- GIVEN TEXT:
That's another broad topic, actually :) In most cases when your application grows, you'd have to use unit tests (unittest, pytest) to check if it's behaving as expected, especially when it's being refactored or actively developed.
Here we will do some basic checks using the FlaskClient
and asserts, which still work inside the Jupyter notebook and will allow you to debug your endpoint:
# prepare some test data
test_objects = df_train.sample(3, random_state=RANDOM_SEED)
expected_results = IRIS_MODEL.predict(test_objects).tolist()
expected_results = expected_results
data_to_send = [row.to_dict() for i, row in test_objects.iterrows()]
data_to_send, "---", expected_results
# normal successful request
with app.test_client() as client: # client is a FlaskClient object
response = client.post("/predict", json=data_to_send)
assert response.status_code == 200
assert response.get_json()["status"] == "success"
assert response.get_json()["predictions"] == expected_results
"done"
Okay, now we have all components in place to be able to run our web app and make our first real call to it.

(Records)

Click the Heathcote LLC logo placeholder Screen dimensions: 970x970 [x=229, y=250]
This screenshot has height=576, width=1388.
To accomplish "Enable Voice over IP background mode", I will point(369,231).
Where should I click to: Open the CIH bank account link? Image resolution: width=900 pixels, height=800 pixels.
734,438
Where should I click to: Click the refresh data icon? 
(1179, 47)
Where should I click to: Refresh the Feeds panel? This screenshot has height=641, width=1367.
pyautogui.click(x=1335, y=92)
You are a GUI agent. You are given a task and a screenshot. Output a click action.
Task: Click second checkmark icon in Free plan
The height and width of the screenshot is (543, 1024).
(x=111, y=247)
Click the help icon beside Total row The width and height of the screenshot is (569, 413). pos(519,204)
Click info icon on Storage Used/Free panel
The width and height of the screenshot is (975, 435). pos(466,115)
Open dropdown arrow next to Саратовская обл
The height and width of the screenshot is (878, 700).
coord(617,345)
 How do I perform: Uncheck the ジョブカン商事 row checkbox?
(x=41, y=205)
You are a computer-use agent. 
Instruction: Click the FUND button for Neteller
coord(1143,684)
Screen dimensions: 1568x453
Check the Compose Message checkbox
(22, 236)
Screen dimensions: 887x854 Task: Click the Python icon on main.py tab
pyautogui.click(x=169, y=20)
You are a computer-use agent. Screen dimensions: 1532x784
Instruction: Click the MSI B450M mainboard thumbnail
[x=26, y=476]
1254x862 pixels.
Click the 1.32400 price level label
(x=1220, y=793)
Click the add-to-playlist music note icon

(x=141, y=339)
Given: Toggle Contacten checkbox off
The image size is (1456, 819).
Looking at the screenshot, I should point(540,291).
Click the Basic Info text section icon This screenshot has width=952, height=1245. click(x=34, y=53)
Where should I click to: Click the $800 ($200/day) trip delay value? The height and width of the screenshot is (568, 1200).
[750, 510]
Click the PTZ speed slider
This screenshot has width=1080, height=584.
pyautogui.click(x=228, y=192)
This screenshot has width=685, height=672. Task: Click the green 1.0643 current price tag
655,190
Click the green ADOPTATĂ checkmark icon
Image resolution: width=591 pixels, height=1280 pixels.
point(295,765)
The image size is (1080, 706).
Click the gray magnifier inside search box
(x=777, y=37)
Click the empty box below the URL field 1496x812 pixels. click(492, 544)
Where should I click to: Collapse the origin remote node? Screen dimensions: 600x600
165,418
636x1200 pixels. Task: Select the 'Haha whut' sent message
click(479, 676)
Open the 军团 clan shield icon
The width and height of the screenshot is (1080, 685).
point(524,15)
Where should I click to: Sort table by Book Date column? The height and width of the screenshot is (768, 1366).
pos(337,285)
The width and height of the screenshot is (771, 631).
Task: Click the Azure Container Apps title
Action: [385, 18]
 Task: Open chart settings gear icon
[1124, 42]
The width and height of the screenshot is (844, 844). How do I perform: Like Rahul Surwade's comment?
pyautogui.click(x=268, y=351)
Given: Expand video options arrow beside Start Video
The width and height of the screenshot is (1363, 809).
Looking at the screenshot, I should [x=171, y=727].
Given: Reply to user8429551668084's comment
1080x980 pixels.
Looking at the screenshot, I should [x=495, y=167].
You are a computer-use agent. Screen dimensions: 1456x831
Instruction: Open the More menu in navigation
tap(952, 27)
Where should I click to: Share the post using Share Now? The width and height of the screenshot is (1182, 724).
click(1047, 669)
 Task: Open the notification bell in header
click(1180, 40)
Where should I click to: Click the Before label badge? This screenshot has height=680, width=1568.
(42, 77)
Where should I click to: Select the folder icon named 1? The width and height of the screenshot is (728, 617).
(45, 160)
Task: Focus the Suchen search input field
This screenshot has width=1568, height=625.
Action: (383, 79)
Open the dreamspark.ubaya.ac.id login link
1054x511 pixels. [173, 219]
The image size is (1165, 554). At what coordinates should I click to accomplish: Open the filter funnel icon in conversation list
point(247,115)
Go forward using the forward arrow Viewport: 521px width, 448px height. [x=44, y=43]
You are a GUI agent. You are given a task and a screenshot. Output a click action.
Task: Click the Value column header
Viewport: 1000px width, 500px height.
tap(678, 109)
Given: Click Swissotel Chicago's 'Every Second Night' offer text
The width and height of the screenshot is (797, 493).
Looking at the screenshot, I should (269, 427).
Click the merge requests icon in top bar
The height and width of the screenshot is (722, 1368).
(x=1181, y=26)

- TO DO:
**1.** In the Flask testing passage, rewrite the part starting with "That's another broad" and going on through "test_objects = df_train.sample(3, random_state=RANDOM_SEED)", changing "unit tests" to "automated tests".
**2.** Summarize the Flask testing passage in two sentences.
**3.** In the Flask testing passage, what status code does the normal successful request assert?

- SOLUTIONS PER TASK:
**1.**
That's another broad topic, actually :) In most cases when your application grows, you'd have to use automated tests (unittest, pytest) to check if it's behaving as expected, especially when it's being refactored or actively developed.
Here we will do some basic checks using the FlaskClient
and asserts, which still work inside the Jupyter notebook and will allow you to debug your endpoint:
# prepare some test data
test_objects = df_train.sample(3, random_state=RANDOM_SEED)

**2.** As an application grows, unit tests such as unittest or pytest are usually needed to confirm it behaves as expected, especially during refactoring or active development. Here, basic checks use the FlaskClient and asserts inside the Jupyter notebook: sample data goes to the /predict endpoint, and the checks confirm a 200 status code, a "success" status, and the expected predictions.

**3.** 200